**Extract:**

Father contends "[t]his is not an egregious case," but we cannot agree. Father's abuse of Andrea may not have been as shocking as that in I.J., but it nevertheless constituted "aberrant" behavior supporting "the commonsense conclusion" that his sons were at risk of harm. (In re Ana C. (2012) 204 Cal.App.4th 1317, 1332 (Ana C.).) As the children's counsel summarized at the jurisdictional hearing, the evidence the juvenile court had before it was: that "father repeatedly masturbated in front of Andrea; that he held her down and simulated sexual intercourse; that he would touch her breasts and her buttock[s]; and that he kissed her mouth and cheek."

Father relies on In re Alexis S. (2012) 205 Cal.App.4th 48, where the court of appeal found father's inappropriate touching and kissing of his stepdaughter alone was insufficient to support removing his sons from his custody at disposition. (Id. at pp. 49-51.) There, the court reversed the dispositional order only; the father did not seek reversal of the jurisdictional order. (Id. at p. 50 & fn. 1.) We also note the boys' counsel there had asked the court to grant father joint custody of them, while here, counsel for C.H. and M.H. argued the court should sustain the petition and did not object to the custody order. (Id. at p. 52.) Moreover, as father acknowledges, in I.J. our Supreme Court disapproved of In re Alexis S. and other cases to the extent they were inconsistent with its opinion. (I.J., supra, 56 Cal.4th at pp. 780-781.) We do not find it persuasive.

This behavior certainly constituted what our Supreme Court has called "a fundamental betrayal of the appropriate relationship between the generations." (In re Kieshia E. (1993) 6 Cal.4th 68, 76-77 (Kieshia E.).) That father did not remove Andrea's clothing or rape her in contrast to the abuser in I.J. does not render the abuse Andrea suffered "relatively minor," so as to require the court to find the risk to C.H. and M.H. "insubstantial," as father seems to imply. (I.J., supra, 56 Cal.4th at p. 778.) As we explained in In re P.A. (2006) 144 Cal.App.4th 1339, 1347 (P.A.), "aberrant sexual behavior by a parent places the victims' siblings who remain in the home at risk of aberrant sexual behavior."

**Source material:**
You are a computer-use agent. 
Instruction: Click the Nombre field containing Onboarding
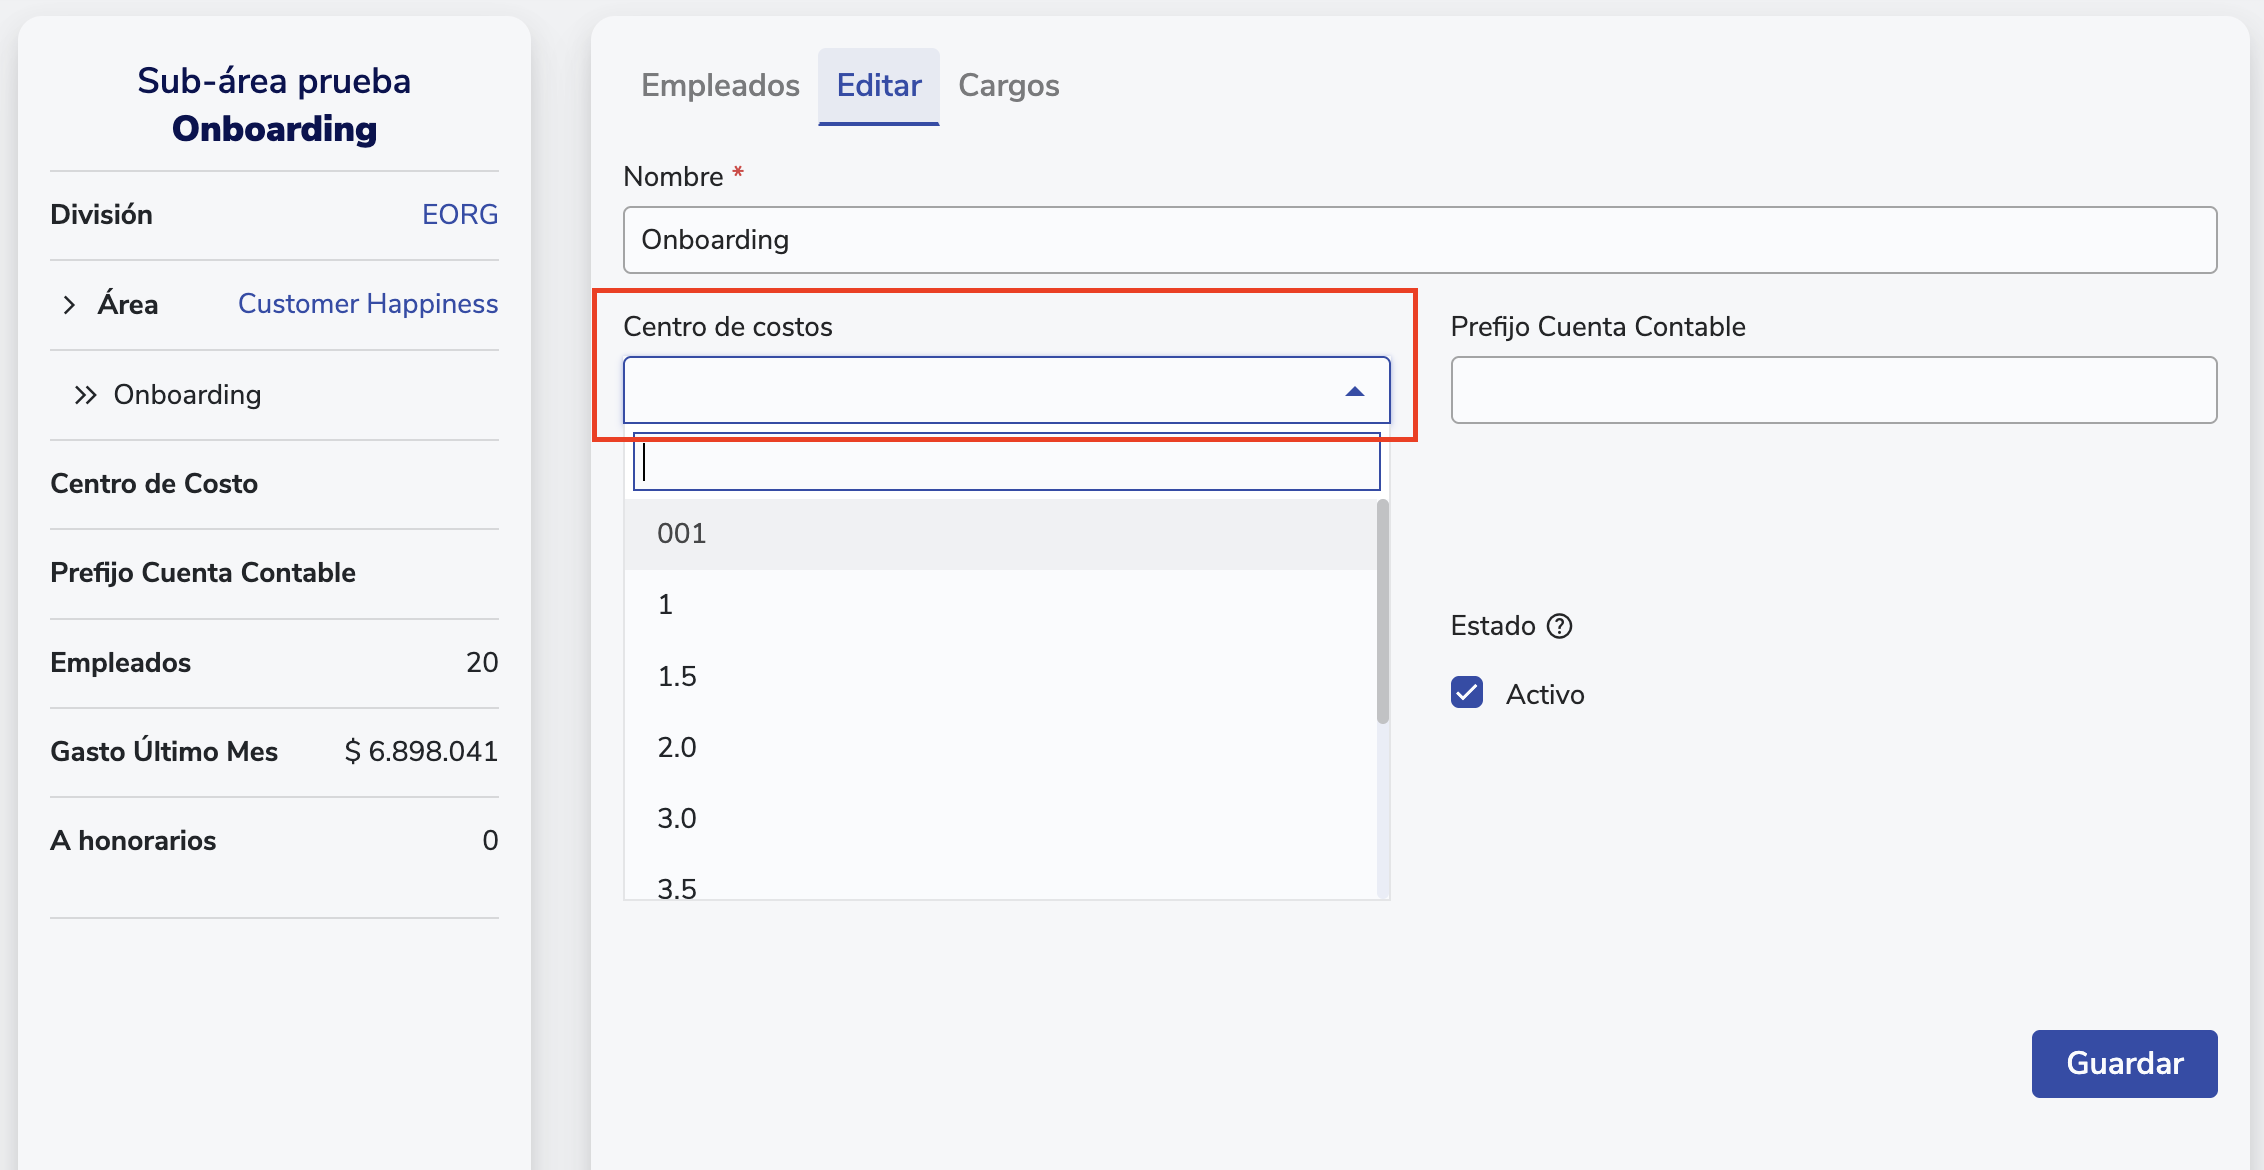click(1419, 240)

**Things to do:**
A. In the court opinion, rewrite the passage from "Father relies on" to "find it persuasive.", using "convincing" in place of "persuasive".
B. In the court opinion, which case does father rely on?
C. Write the next part of the court opinion, starting after its last sentence.
You won't need the listing for this.

**Answers by task:**
A.
Father relies on In re Alexis S. (2012) 205 Cal.App.4th 48, where the court of appeal found father's inappropriate touching and kissing of his stepdaughter alone was insufficient to support removing his sons from his custody at disposition. (Id. at pp. 49-51.) There, the court reversed the dispositional order only; the father did not seek reversal of the jurisdictional order. (Id. at p. 50 & fn. 1.) We also note the boys' counsel there had asked the court to grant father joint custody of them, while here, counsel for C.H. and M.H. argued the court should sustain the petition and did not object to the custody order. (Id. at p. 52.) Moreover, as father acknowledges, in I.J. our Supreme Court disapproved of In re Alexis S. and other cases to the extent they were inconsistent with its opinion. (I.J., supra, 56 Cal.4th at pp. 780-781.) We do not find it convincing.

B. In re Alexis S. (2012) 205 Cal.App.4th 48.

C.
We reject father's contention that any risk has been eliminated because he moved out of the family home. In the absence of dependency jurisdiction, the court would have been unable to enter the custody order placing C.H. and M.H. with mother; they would be free to spend unsupervised time alone with father, away from mother, arguably placing them at greater risk. (See Los Angeles, supra, 215 Cal.App.4th at p. 970 [female sibling of abused sister at greater risk where father not living with mother, "providing greater opportunity for sexual abuse"].)

It may be true that there is a low degree of probability that father would molest his sons, but the possibility exists—father's behavior toward Andrea demonstrates he has unnatural and unchecked impulses. Because the magnitude of harm would be great if C.H. and M.H. were similarly abused, the risk is substantial. The juvenile court, therefore, properly exercised its judgment impliedly to find the abuse here was sufficiently severe under the circumstances and to conclude the boys were at substantial risk of harm under section 300. (I.J., supra, 56 Cal.4th at p. 779 ["[A]fter considering the nature and severity of the abuse and the other specified factors, the juvenile court is supposed to use its best judgment to determine whether or not the particular substantial risk exists."].)

Moreover, that father's conduct was not more severe could have been due to lack of opportunity, rather than any restraint on his part. In her forensic interview, Andrea said father was about to unwrap her from the blanket over which he was simulating intercourse with her when mother called him to find out where he was. When the interviewer asked Andrea if father ever made her do anything to him, Andrea responded "no" because mother generally did not leave Andrea alone with father.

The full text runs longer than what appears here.